Once again, nice build. Your new numbers have got me thinking. I know you're using some custom SS control for amp power, but I've got a couple questions regarding the high current/stable voltage delivery for your rig. I've mentally put some details together from a mixture of things you've posted at different times. Correct me wherever I go wrong; Each amp on it's own dedicated circuit. Is it 20a breaker, 10awg wire, 20a receptacle? I'm interested in all the details if you could furnish them. Breaker size, location, wire sizes, distances etc. Also, have you monitored voltage and current levels during heavy draw periods?
I believe you stated 10awg wire size was used, but what type of plug strip are you referring to that tripped? I've seen power strips exhibit current limiting characteristics, which in turn cause voltage drop that may result in subsequent nuisance tripping. We find ourselves in an environment whereby some plate amps are limited by wall power, and full size outboard amps (like those arc welders you've got) can be extremely demanding on all up-stream components. I can tell you're aware of this, it's just not that often that a rig really has the capability to tax an electrical system.
I'm curious about your SS relay system, and its current handling capability.

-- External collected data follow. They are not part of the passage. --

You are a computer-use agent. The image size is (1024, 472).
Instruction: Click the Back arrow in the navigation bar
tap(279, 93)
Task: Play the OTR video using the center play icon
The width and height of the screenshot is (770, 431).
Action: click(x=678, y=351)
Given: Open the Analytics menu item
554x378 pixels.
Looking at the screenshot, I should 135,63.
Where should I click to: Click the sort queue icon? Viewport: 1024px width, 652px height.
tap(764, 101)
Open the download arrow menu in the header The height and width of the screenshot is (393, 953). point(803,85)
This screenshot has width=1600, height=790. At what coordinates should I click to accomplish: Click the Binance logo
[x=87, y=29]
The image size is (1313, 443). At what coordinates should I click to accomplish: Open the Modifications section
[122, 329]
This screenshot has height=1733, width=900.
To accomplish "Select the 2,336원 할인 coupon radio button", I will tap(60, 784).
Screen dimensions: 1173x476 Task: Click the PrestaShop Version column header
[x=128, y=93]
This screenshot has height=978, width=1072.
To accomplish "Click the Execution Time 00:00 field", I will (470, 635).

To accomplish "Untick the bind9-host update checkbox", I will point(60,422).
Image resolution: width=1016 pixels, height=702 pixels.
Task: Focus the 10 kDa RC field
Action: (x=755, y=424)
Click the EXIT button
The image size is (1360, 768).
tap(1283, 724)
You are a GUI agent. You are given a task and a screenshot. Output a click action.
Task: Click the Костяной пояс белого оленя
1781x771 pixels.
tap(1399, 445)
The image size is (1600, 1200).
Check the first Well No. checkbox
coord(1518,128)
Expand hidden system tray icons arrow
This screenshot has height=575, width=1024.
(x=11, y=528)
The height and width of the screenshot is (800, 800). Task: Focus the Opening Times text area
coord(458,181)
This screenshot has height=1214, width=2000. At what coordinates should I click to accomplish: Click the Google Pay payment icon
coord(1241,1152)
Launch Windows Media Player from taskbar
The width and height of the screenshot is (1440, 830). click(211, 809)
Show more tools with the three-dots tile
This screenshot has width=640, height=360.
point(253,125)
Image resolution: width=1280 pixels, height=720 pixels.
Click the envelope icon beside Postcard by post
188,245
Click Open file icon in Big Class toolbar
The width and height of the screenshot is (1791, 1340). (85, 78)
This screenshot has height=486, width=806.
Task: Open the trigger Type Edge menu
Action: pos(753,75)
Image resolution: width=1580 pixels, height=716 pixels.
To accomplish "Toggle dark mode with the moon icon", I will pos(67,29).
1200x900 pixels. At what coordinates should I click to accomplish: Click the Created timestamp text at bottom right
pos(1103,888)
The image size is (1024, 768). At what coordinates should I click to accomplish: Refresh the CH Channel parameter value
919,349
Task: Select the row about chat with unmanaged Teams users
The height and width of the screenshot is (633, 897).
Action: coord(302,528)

Obviously, sitting in your room enjoying eight of the finest LF drivers in the world, there isn't any problem. But from afar, as I enjoy reading your component list, it would seem the relay system, really jumps out as a potential weak point in assuring a low loss, high current delivery to your amps. It's certainly a nice slick way to remote the power for the amps, that's for sure. However, I'd be too concerned about potential losses incurred and current limiting from running amplifier line voltage through that device.
No disrespect. This is an epic sub build that elicited the best line I've read in a thread in a long time. "The Maels got China Syndrome and my man just pushes the balls button to git 'er done."
That alone made the entire thing worthwhile for me. Having decades of being around show business, the electrical trade, and of course live pro audio, I've seen electrical failures in nearly every conceivable scenario. From high voltage switchgear explosions and melt-down, to simple receptacles overheating. The vast majority of failures I've been witness to are related to the inability to thermally dissipate in an adequate manner. Oftentimes, this is exacerbated by a very slight amount of added resistance at a connection. I don't think you're in any danger of failure, hell SS relays typically fail closed.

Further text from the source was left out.